WORK TO BE COMPLETED:
Among the entries below, please repeat exactly and only the lines from the line containing "The width and height of the screenshot is (557, 432)." to the line containing "Click the Actions column header", both lines included.
====
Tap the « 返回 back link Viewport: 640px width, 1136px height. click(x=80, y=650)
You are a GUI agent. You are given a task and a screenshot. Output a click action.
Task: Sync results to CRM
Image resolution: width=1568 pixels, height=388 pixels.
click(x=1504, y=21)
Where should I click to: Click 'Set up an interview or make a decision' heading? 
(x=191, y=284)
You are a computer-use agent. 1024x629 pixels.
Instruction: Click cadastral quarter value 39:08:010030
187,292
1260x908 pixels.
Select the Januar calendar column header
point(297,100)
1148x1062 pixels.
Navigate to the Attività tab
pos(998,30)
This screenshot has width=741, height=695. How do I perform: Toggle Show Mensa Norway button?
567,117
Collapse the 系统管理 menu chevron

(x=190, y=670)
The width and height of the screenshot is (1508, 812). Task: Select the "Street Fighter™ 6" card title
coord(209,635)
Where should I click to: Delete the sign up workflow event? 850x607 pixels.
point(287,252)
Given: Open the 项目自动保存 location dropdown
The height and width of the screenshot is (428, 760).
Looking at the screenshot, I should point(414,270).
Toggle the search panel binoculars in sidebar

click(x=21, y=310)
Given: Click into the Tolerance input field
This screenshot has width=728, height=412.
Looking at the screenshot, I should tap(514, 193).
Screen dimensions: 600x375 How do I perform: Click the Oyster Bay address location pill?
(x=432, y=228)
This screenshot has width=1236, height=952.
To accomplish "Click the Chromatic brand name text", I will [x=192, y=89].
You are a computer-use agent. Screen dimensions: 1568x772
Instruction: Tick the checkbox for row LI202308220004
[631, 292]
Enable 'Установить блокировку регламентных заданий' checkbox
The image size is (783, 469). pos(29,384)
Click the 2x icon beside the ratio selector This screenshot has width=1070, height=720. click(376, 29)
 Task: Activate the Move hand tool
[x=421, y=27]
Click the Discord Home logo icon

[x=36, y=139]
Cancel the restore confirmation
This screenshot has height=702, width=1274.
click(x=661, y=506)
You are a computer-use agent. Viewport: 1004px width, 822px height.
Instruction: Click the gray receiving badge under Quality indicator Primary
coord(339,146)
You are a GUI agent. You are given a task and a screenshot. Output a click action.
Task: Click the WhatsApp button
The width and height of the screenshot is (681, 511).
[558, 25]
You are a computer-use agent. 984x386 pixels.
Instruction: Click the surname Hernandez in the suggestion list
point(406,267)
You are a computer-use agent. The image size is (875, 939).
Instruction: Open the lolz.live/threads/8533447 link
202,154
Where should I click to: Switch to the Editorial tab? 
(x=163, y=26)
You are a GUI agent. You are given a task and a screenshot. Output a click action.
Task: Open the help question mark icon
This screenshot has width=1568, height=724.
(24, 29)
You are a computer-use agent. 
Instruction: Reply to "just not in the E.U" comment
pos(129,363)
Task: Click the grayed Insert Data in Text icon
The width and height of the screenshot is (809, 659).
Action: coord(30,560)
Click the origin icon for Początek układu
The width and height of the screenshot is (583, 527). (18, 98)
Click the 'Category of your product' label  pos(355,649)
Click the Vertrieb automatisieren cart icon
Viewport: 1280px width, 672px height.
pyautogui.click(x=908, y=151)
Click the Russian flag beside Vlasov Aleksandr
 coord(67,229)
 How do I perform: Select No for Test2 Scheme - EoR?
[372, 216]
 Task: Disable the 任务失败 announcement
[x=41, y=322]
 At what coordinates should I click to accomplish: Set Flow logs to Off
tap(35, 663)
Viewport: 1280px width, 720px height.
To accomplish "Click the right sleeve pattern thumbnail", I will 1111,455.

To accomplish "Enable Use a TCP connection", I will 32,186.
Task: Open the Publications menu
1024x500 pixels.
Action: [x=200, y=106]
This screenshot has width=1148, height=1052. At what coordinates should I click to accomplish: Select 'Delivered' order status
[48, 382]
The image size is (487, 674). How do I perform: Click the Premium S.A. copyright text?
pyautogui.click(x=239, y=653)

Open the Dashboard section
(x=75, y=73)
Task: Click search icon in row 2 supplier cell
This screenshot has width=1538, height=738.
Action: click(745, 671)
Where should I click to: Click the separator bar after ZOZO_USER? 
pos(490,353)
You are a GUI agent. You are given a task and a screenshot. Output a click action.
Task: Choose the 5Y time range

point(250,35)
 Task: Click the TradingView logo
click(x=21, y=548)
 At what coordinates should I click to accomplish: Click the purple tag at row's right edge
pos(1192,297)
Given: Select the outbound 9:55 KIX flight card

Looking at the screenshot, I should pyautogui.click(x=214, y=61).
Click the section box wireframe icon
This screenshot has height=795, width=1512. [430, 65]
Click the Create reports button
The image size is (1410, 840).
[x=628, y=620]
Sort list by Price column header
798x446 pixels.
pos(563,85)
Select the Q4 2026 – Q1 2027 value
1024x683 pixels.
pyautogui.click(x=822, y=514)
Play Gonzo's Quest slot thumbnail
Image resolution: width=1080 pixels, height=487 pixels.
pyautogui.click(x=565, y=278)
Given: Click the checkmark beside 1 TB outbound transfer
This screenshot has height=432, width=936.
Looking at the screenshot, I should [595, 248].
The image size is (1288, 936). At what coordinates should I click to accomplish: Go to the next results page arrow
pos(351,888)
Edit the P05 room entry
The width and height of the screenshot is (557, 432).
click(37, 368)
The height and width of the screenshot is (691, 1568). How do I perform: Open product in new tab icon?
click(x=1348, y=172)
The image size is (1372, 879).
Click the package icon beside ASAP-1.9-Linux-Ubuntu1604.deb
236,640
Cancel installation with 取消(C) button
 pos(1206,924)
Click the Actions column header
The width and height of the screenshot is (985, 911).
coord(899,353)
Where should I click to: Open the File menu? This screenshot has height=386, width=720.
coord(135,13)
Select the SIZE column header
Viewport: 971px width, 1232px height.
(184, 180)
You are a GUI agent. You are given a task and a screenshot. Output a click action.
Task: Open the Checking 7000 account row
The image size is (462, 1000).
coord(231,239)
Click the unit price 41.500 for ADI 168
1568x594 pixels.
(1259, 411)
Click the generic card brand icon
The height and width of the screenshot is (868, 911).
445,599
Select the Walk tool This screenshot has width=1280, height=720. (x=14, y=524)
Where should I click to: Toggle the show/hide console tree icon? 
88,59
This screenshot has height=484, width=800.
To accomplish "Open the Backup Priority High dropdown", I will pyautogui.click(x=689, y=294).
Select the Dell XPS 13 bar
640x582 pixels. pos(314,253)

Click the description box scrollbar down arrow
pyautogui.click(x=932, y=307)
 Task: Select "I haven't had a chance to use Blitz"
====
SOLUTION:
The width and height of the screenshot is (557, 432).
click(37, 368)
The height and width of the screenshot is (691, 1568). How do I perform: Open product in new tab icon?
click(x=1348, y=172)
The image size is (1372, 879).
Click the package icon beside ASAP-1.9-Linux-Ubuntu1604.deb
236,640
Cancel installation with 取消(C) button
 pos(1206,924)
Click the Actions column header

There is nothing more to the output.